SOURCE |
— begin —

FolksoViz: A Subsumption-based Folksonomy Visualization Using Wikipedia Texts

Kangpyo Lee

School of Computer Science & Engineering
Seoul National University
Seoul, Korea

Hyunwoo Kim

School of Computer Science & Engineering
Seoul National University
Seoul, Korea

Chungsu Jang

School of Computer Science & Engineering
Seoul National University
Seoul, Korea

Hyoung-Joo Kim

School of Computer Science & Engineering
Seoul National University
Seoul, Korea

ABSTRACT

In this paper, targeting del.icio.us tag data, we propose a method, FolksoViz, for deriving subsumption relationships between tags by using Wikipedia texts, and visualizing a folksonomy. To fulfill this method, we propose a statistical model for deriving subsumption relationships based on the frequency of each tag on the Wikipedia texts, as well as the TSD (Tag Sense Disambiguation) method for mapping each tag to a corresponding Wikipedia text. The derived subsumption pairs are visualized effectively on the screen. The experiment shows that the FolksoViz manages to find the correct subsumption pairs with high accuracy.

— end —

DATA SECTION |

— begin —

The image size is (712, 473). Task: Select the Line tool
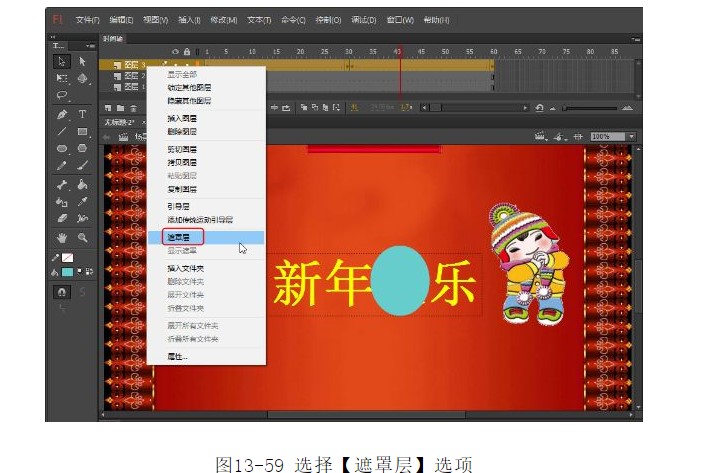pos(62,132)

— end —

TASKS TO PERFORM |
[a] In the FolksoViz paper, what tag data does the method target?
[b] Say whether each statement agrees with the FolksoViz paper, and back each yes or no with the deciding words quoted from it: (i) TSD is used to match each tag to a Wikipedia text. (ii) The statistical model relies on how often each tag appears in users' bookmarks. (iii) The experiment found the correct subsumption pairs with low accuracy.
[c] Write the next part of the FolksoViz paper, picking up right after its abstract.
The material has nothing to do with any of this.

IN RESPONSE |
[a] It targets del.icio.us tag data.

[b]
(i) Yes: "the TSD (Tag Sense Disambiguation) method for mapping each tag to a corresponding Wikipedia text"
(ii) No: "based on the frequency of each tag on the Wikipedia texts"
(iii) No: "manages to find the correct subsumption pairs with high accuracy"

[c]
Categories & Subject Descriptors

H.3.3 [Information Storage and Retrieval]: Information Storage and Retrieval

General Terms

Management, Measurement, Design, Human Factors

Keywords

Folksonomy, Collaborative Tagging, Subsumption, Visualization, Wikipedia, Web 2.0

1. INTRODUCTION

Folksonomy is one of the most noticeable features in the current Web 2.0, which originated from combining the words 'folk' and 'taxonomy'. Folksonomy is also widely known as 'collaborative tagging'. If we refer to tags as web metadata that describe a web document, collaborative tagging is achieved collaboratively by many taggers who assign a list of keywords, or tags, as metadata. Del.icio.us[1] is said to be the true implementation of collaborative tagging. It provides an online social bookmarking service that enables users to register their own bookmarks and share them with others. Each user can assign several tags to a URL, and the whole set of tags created for that URL will be open to the public in a form of posting history. Unfortunately, there have been no adequate ways to visualize this folksonomy other than using tag clouds. However, a tag cloud is just a representation of the top-k tags according to their frequency, and this may not be useful to provide an intuitive summary of the whole folksonomy. Furthermore, it does not provide any information about the relationships between the tags. Under this situation, if we are able to find semantic relationships between tags created through collaborative tagging and visualize them, it can help users understand the web metadata more intuitively. In this paper, we propose a method, named FolksoViz, for deriving subsumption relationships between tags and visualizing the derived subsumption pairs on the screen.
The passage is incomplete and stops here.